[Records contained in a dataset]
-- Opening Marker --
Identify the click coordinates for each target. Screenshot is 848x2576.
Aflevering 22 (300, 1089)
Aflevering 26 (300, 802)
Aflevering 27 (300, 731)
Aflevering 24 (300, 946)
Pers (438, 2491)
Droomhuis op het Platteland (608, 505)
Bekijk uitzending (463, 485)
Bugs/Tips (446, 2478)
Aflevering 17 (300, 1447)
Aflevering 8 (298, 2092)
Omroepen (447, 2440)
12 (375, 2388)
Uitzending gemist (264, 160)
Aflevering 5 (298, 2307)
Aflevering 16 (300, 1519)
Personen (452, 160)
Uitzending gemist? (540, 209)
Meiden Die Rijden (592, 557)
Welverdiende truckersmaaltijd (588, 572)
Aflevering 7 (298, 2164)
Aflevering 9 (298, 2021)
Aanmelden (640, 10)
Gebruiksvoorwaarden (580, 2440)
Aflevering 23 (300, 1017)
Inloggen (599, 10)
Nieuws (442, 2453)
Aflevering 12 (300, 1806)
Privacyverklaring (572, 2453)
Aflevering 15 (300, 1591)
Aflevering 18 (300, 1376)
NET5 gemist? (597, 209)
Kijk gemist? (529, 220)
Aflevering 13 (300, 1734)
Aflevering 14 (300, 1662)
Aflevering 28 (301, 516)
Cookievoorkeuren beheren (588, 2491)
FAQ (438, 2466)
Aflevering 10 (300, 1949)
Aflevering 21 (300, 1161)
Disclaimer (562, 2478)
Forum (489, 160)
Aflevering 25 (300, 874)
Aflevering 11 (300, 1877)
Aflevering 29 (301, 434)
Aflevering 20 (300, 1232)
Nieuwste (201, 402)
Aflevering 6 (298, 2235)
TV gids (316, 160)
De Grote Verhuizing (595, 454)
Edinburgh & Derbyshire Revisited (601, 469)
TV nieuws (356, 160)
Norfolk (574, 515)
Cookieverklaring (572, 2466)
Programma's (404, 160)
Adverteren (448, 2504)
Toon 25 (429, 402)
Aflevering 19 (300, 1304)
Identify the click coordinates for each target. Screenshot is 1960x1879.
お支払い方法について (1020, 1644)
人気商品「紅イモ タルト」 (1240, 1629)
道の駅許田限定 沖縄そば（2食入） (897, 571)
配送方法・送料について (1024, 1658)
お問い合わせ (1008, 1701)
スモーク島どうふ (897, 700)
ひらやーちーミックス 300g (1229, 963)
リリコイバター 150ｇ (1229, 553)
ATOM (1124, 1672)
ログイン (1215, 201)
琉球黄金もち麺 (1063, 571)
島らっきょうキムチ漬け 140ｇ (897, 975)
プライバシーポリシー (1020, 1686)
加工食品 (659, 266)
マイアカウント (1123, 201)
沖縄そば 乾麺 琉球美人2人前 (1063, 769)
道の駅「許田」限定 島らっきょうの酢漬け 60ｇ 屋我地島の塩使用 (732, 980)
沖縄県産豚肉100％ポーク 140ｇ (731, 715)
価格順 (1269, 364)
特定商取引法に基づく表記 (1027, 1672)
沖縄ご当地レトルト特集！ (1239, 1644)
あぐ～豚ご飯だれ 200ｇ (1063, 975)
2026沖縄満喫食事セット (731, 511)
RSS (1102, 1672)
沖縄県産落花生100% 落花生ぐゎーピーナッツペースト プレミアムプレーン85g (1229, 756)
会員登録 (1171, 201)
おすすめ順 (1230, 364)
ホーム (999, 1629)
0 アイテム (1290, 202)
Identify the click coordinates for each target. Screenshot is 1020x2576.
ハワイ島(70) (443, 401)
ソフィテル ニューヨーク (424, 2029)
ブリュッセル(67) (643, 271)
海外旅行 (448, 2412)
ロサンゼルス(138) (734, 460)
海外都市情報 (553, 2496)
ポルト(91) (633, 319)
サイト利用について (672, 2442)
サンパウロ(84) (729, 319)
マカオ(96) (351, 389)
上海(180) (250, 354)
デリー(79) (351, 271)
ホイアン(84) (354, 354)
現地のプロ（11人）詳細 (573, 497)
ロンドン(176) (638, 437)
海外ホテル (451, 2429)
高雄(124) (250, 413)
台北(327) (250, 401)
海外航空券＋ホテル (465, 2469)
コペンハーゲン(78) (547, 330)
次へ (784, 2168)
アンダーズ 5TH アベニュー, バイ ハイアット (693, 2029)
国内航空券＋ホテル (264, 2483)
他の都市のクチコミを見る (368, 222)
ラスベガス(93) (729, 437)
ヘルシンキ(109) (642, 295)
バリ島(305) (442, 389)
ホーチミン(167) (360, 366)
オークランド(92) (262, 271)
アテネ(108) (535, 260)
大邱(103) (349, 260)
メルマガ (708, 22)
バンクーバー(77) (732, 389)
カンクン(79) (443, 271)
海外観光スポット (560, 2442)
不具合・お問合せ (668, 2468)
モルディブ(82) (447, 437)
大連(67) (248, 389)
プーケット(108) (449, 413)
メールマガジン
-- Closing Marker --
THE PROBLEM: Each line of the data that holds "target" should be reported.

TASK RESPONSE:
Identify the click coordinates for each target. Screenshot is 848x2576.
Identify the click coordinates for each target. Screenshot is 1960x1879.
Identify the click coordinates for each target. Screenshot is 1020x2576.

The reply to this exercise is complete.